I will certainly consider the important point made by my hon. Friend the Member for Stroud (Mr. Drew) about support groups and how they can interact with GPs. To take up the matter raised by the hon. Member for East Worthing and Shoreham, we will put into the NHS an average annual increase of 7.4 per cent. above inflation over the next five years and three quarters of that budget will go into the hands of primary care trusts. It is important that primary care trusts have the ability to decide what are the local priorities, but by matching national standards with the local priorities we can address some of the problems of shortages in the work force. Extra consultants are being recruited but there are other ways, for example, nurses having an increased role in the treatment of diabetes, and some important projects and pilots are being carried out to look into such matters.
§ Dr. GibsonWill my hon. Friend say what investment is being put into the prevention of diabetes?
§ Ms WintertonI was about to come to that matter. First, we want to foster healthier lifestyles and the Department of Health is leading on the development of a cross-government food and health action plan, which will pull together all the issues that influence what we eat: it will address food production, manufacture and preparation, access to healthier food choice and providing more information. The welfare food scheme is being reformed and the healthy start proposals will mean that we look at providing vitamins for low-income groups and also consider how we can give access to other foods such as vegetables, fruit and so on.
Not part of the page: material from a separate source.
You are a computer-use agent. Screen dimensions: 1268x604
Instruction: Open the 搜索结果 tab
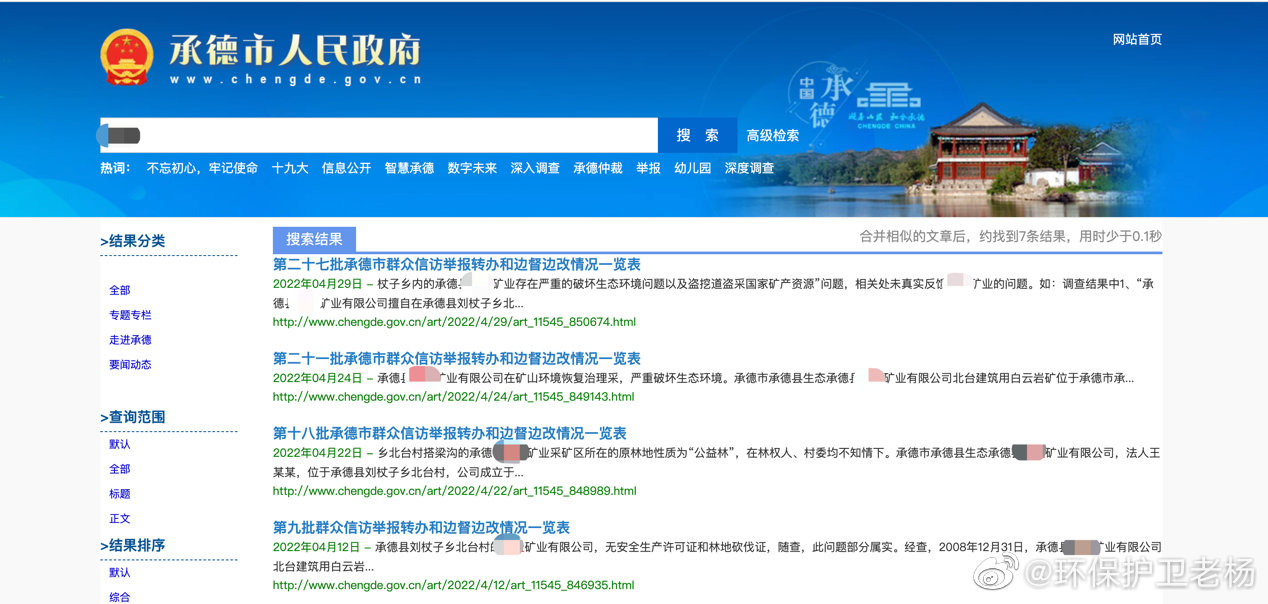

With the Department for Culture, Media and Sport, we are also looking at encouraging increased physical activity through local exercise action pilots—LEAP—and other initiatives. Some of the results of the proposals will be published in spring next year; we are working on the plans at the moment.
I assure my hon. Friend that action is being taken on these matters. I was particularly interested in his comments about a food tsar. What we want is a good plan that addresses prevention, diet and the important issue of physical activity. We have a long-term plan to tackle the issue, particularly through the NSF, but also through healthy eating and other initiatives.
I hope that what I have said gives hon. Members some idea of the progress we are making on this important matter. We have some way to go but we are well on the way.